Moments define us. Moments of bliss. Moments of sorrow. Moments of trauma. Letting go of past moments is the problem most of us face, some more than others. There is a point of hanging on too long. I know because I have been there. I reached the point where I recognized that I was no longer truly in grief mode; but rather I had become so accustomed to feeling that way that I didn't know how to break free of it. I had hung on too long.

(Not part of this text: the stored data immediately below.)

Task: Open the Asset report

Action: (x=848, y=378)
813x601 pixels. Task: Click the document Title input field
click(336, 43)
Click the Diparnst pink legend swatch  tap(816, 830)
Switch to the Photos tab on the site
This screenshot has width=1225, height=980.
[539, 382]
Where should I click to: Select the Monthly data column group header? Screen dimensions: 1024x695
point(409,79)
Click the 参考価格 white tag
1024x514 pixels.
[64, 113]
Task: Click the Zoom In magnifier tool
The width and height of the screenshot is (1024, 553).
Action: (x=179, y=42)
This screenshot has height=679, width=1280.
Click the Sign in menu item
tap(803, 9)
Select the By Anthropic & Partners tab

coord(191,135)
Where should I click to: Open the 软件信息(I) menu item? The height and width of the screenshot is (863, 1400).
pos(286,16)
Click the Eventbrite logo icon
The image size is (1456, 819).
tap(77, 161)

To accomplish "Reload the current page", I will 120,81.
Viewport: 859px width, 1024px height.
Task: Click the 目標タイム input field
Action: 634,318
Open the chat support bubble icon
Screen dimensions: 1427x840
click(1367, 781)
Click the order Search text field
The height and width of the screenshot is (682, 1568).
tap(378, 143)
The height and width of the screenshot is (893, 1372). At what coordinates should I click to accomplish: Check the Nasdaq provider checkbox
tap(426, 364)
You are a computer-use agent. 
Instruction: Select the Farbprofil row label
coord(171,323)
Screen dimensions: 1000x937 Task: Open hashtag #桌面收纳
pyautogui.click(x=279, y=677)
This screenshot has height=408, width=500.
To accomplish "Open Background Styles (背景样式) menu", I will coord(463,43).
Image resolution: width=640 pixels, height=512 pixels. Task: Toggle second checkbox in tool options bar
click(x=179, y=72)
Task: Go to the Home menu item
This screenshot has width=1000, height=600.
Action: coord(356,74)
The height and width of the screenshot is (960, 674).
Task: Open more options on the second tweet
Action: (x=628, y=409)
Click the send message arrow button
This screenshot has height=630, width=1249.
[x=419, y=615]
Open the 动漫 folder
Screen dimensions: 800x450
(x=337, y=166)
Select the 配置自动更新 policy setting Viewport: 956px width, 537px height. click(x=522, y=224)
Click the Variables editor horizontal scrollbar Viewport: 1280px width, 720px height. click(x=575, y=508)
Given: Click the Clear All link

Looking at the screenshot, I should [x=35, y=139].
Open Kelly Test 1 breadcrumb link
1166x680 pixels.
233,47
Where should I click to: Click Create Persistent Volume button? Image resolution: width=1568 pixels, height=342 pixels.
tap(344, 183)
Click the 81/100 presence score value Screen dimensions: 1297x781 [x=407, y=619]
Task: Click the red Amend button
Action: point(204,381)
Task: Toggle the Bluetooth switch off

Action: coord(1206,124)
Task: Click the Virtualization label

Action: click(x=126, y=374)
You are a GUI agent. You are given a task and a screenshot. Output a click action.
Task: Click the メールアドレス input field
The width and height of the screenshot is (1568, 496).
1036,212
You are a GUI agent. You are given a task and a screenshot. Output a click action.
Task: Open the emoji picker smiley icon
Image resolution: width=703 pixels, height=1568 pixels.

After a certain point, it is easier to hang on to the grief, the identity that grief gives, then to let go. That might sound strange, but it's true. It becomes like a comfy blanket to hide under and is difficult to push aside after awhile, especially if you have been wrapped in it for a long time. For me at least, this was not a deliberate choice. It simply happened. One day I woke up and realized that I had lost years of my life while I stumbled haphazardly through the maze of grief and change. It is hard to let go of one identity to embrace another. People who haven't walked the path do not realize the enormity of the challenge.
Grief and the identity struggle come in many forms. With me it was the loss of my husband, with others it is the loss of identity that divorce brings or, in the case of my friend Lisa in Denver, it is the loss of a healthy body that brings on her struggle with grief. In Lisa's case she has become disabled due to the side-effects of an experimental drug. She had been an avid mountain climber, runner, mother and volunteer. Now she cannot even hold a phone due to the crippling of her fingers and cannot stand for longer than a few minutes at a time. She often talks about how she wanted her life to be, how she envisioned herself, the kind of mother she used to be. Understandably, she is having a hard time accepting this new reality.
Hanging on to grief isn't so different from those who hang on to past triumphs while their present becomes a rut of neglect. Oh yes, the good old days...the glory days. We've all seen the group of guys (or gals) who repeatedly tell the same stories about past accomplishments. Life was better back then, back when everything synced and life shone with a brightness that they cannot see in the present.
Hanging on to the past is safe in some ways. It is what we are used to. We can rewrite at will. No one will dare confront us if we embellish here or there, let alone highlight only the good in a marriage that wasn't exactly happy or glorify our accomplishments. The past is like a big ol' stuffed teddy bear that we've had our entire life and cherish despite its tears, one missing eye and stained fur. Putting that teddy bear away seems traitorous in some way.
But we do need to be able to recognize when we have hung on too long, when the past no longer suits our present situation or personality. It's easier said than done. I know. In fact, I know it is scary as hell to stop looking backward and stare into the blank page of the future.
The risk in hanging on too long, in not letting go, is that you block happiness in the here and now. The risk in holding on too long is that you may overlook an opportunity for love right now, an opportunity to embrace happiness when it steps in front of you, an opportunity to improve your life in ways you cannot even imagine. If you wait too long for whatever excuse--not being ready, not being 'over it', not trusting your heart--you risk missing the chance of a lifetime and could be stuck in a loop of glorified memories. That is a risk I am unwilling to take. I open my hand and let go of the security of what was and free fall into the chaos of what is.